Muhakkak ki ülkenin ve halkının parçalanması açısından meydana
gelenler, düşmanın çıldıracağı ama Allah’ın râzı olacağı bir yol
tutturmanızı gerektirmektedir. Bunun için sizi parçalamada acele
edenlere hak ettikleri cezâyı vermeniz ve bu yönetimi ellerini,
ülkeyi uçurumun kenarına sürükleyen bu “ihânet” anlaşmalarından
çekmeye ve ırk, renk, din veya taraf farkı gözetmeksizin herkese
hakkını verecek olan adâlet ortamını oluşturmaya zorlamanız gerekir.

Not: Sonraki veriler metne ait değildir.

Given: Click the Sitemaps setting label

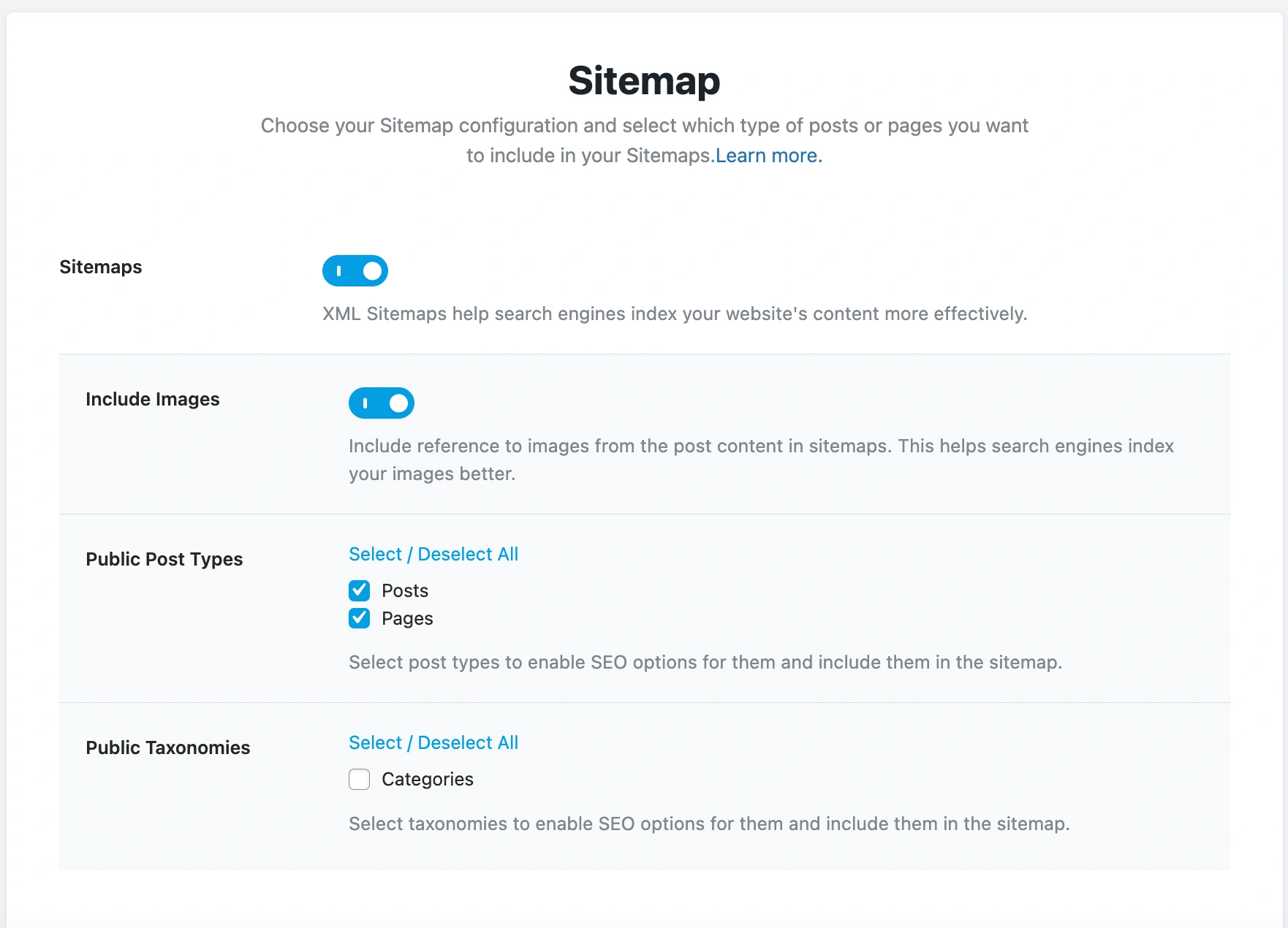Looking at the screenshot, I should point(101,267).
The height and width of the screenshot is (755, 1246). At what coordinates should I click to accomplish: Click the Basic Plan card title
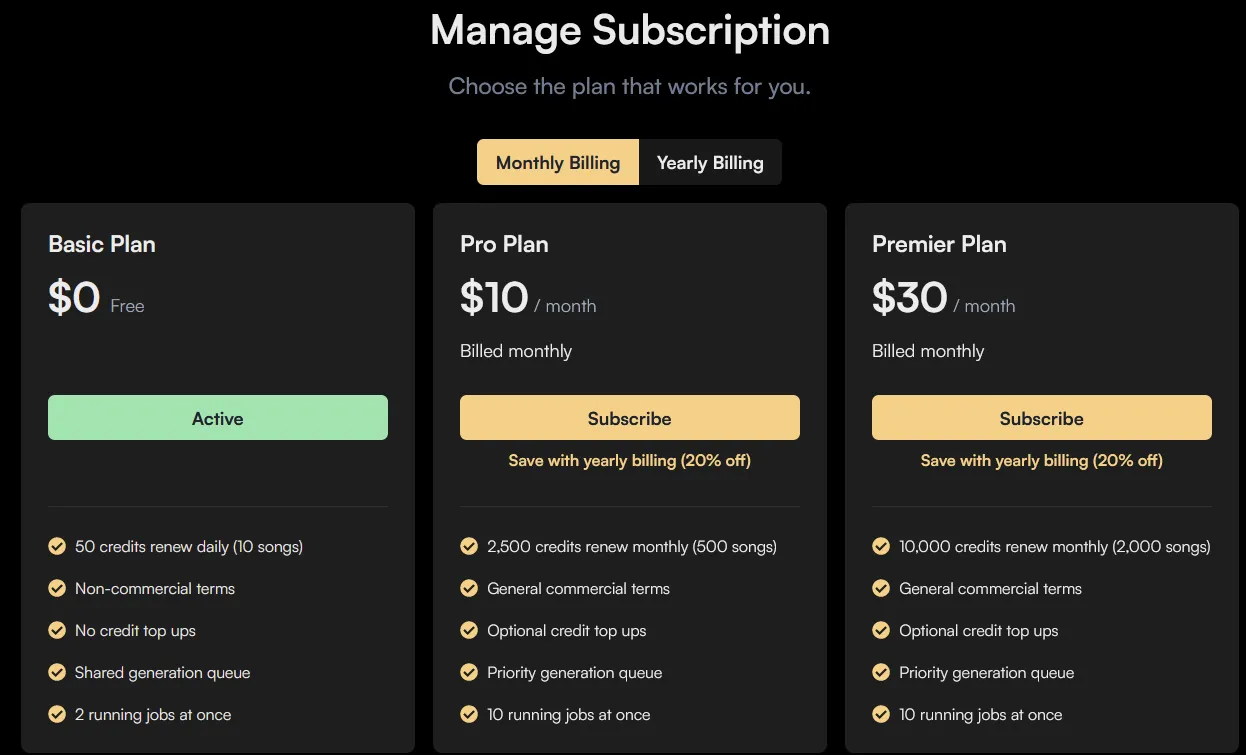point(102,244)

Kaldı ki bu ancak Ümmetin ‘Akîdesi ile Ümmetin mukadderâtı ve
servetleri üzerindeki tüm cürümlere son verecek olan Nübüvvet
Minhâcı üzere Râşidî Hilâfet’in kurulmasıyla gerçekleşir.
İşte o gün mü’minler de Allah’ın nusretiyle, zaferiyle
sevineceklerdir. Allah dilediğine nusret, zafer verir. [er-Rûm
4-5]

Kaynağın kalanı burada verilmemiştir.